Environ 70 ans plus tard, Pierre Goursat, fondateur de la Communauté de l’Emmanuel allait souligner lui aussi fortement cette dimension fraternelle du Cœur de Jésus, donnant Charles de Foucauld en exemple :

« Alors on peut vraiment se réclamer [du P. de Foucauld] aussi[3] ! Pas uniquement, mais c’est dans une ligne…»[4].

Il connaissait bien l’ermite du Sahara avec qui il avait d’ailleurs beaucoup de points communs : il avait en effet comme lui longtemps évangélisé « en demeurant seul, simple et pauvre adorateur du Christ caché tant dans l’eucharistie que dans le quotidien des hommes simples et pauvres, eux-mêmes cachés (sans le savoir) dans le Sacré Cœur de Jésus, seul Frère universel s’offrant au Père pour le salut de tous les hommes… »[5].

Dans cette notion de fraternité de Jésus, il voyait d’abord la dimension missionnaire, donnant en exemple les « Petits frères de Jésus » du Père Voillaume (+2003), partis dans le monde entier très vite après leur fondation :

« Et j’ai vraiment compris, quand on parle de frère universel que c’était vraiment sur la terre entière ! »[6]

Il admirait chez ceux-ci la pauvreté :

« [Ils] ont vraiment témoigné dans la pauvreté […]  [Les autres] faisaient des choses extraordinaires, (ce qui était vraiment une insulte, pour ces gens pauvres !) [Eux], ils entraient dans la pauvreté de l’intérieur.

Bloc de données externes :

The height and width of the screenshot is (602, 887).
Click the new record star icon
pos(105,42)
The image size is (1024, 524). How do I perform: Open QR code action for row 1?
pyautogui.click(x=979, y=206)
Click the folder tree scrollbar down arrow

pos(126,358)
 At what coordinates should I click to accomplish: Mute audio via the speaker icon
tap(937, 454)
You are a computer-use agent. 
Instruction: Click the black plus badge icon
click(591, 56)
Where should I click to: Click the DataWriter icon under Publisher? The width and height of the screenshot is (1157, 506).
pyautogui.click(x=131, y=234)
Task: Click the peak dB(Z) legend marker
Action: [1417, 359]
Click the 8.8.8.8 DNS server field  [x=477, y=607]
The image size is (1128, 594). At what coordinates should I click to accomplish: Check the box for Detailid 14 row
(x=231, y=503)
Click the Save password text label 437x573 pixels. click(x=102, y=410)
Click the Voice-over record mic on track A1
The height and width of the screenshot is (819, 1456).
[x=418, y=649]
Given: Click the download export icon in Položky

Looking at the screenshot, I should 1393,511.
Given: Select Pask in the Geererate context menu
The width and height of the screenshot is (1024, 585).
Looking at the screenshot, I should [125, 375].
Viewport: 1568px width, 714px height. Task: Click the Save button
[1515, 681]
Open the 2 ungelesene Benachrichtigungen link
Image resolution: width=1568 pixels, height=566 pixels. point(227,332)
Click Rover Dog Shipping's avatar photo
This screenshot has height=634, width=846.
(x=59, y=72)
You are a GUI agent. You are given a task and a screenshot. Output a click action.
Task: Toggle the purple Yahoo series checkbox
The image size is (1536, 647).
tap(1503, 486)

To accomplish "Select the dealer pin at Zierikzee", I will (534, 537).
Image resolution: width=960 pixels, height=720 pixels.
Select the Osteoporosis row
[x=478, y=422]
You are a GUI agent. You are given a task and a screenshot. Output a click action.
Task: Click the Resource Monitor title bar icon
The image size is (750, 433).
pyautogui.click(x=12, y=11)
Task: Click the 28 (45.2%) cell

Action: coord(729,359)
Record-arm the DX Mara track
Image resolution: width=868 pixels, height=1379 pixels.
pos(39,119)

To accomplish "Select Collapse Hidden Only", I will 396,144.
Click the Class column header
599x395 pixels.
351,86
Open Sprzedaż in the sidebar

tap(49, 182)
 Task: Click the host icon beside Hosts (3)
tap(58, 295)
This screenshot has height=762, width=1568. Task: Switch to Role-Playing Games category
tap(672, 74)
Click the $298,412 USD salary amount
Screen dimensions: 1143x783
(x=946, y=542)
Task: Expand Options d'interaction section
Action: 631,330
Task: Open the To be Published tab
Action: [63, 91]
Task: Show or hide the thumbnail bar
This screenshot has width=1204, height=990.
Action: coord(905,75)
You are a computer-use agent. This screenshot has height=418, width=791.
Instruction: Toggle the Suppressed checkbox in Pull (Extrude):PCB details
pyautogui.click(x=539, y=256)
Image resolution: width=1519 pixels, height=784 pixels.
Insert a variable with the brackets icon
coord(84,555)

Ils étaient pauvres avec les pauvres. Alors là, ils pouvaient commencer à en parler ! […] Ça, c’est vraiment un frère universel ! »[7]

Mais il donnait aussi particulièrement en exemple l’humilité de Charles de Foucauld :

« Et c’est une ligne d’humilité Alors lui [Charles], c’était un homme vraiment intelligent, un homme qui avait eu une sacrée volonté, parce que son voyage, vous savez, au Maroc, il fallait vraiment être assez calé et avoir un courage, et tenir le coup dans le désert, la soif, les souffrances… Enfin, vraiment, c’était un homme complet. C’était un joyeux luron aussi. Passons !… Mais c’était vraiment un homme complet… puis il a vraiment trouvé le Seigneur et il s’est abaissé… »[8]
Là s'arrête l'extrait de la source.